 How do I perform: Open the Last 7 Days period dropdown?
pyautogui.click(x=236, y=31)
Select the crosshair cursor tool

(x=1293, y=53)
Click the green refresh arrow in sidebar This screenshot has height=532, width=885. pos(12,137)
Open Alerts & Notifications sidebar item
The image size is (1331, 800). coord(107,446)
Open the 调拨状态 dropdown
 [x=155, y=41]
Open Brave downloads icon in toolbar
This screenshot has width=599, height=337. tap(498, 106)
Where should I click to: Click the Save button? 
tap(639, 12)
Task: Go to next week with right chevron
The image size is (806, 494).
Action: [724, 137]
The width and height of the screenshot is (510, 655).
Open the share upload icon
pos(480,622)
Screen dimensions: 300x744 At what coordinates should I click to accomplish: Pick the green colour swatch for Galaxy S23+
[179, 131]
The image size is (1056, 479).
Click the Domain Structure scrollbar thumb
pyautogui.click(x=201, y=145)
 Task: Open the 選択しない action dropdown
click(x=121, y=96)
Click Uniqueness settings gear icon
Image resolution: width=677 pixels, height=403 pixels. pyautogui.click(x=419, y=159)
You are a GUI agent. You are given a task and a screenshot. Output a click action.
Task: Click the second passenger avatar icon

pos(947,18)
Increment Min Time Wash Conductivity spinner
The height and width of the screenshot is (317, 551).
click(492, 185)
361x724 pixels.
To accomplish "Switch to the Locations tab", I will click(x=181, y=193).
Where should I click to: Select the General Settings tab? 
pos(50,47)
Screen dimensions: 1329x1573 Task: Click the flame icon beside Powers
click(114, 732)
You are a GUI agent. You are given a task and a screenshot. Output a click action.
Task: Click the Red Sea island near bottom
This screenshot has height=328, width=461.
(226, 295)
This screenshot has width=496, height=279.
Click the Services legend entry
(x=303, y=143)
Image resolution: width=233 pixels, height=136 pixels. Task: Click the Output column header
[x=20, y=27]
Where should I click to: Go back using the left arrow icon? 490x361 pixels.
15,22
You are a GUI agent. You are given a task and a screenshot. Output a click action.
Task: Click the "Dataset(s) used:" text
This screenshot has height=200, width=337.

[JOB]: Rewrite the lines above, substituting "side panel" for every occurrence of "sidebar" and leaving everything else untouched.

[EXERCISE OUTPUT]:
 How do I perform: Open the Last 7 Days period dropdown?
pyautogui.click(x=236, y=31)
Select the crosshair cursor tool

(x=1293, y=53)
Click the green refresh arrow in side panel This screenshot has height=532, width=885. pos(12,137)
Open Alerts & Notifications side panel item
The image size is (1331, 800). coord(107,446)
Open the 调拨状态 dropdown
 [x=155, y=41]
Open Brave downloads icon in toolbar
This screenshot has width=599, height=337. tap(498, 106)
Where should I click to: Click the Save button? 
tap(639, 12)
Task: Go to next week with right chevron
The image size is (806, 494).
Action: [724, 137]
The width and height of the screenshot is (510, 655).
Open the share upload icon
pos(480,622)
Screen dimensions: 300x744 At what coordinates should I click to accomplish: Pick the green colour swatch for Galaxy S23+
[179, 131]
The image size is (1056, 479).
Click the Domain Structure scrollbar thumb
pyautogui.click(x=201, y=145)
 Task: Open the 選択しない action dropdown
click(x=121, y=96)
Click Uniqueness settings gear icon
Image resolution: width=677 pixels, height=403 pixels. pyautogui.click(x=419, y=159)
You are a GUI agent. You are given a task and a screenshot. Output a click action.
Task: Click the second passenger avatar icon

pos(947,18)
Increment Min Time Wash Conductivity spinner
The height and width of the screenshot is (317, 551).
click(492, 185)
361x724 pixels.
To accomplish "Switch to the Locations tab", I will click(x=181, y=193).
Where should I click to: Select the General Settings tab? 
pos(50,47)
Screen dimensions: 1329x1573 Task: Click the flame icon beside Powers
click(114, 732)
You are a GUI agent. You are given a task and a screenshot. Output a click action.
Task: Click the Red Sea island near bottom
This screenshot has height=328, width=461.
(226, 295)
This screenshot has width=496, height=279.
Click the Services legend entry
(x=303, y=143)
Image resolution: width=233 pixels, height=136 pixels. Task: Click the Output column header
[x=20, y=27]
Where should I click to: Go back using the left arrow icon? 490x361 pixels.
15,22
You are a GUI agent. You are given a task and a screenshot. Output a click action.
Task: Click the "Dataset(s) used:" text
This screenshot has height=200, width=337.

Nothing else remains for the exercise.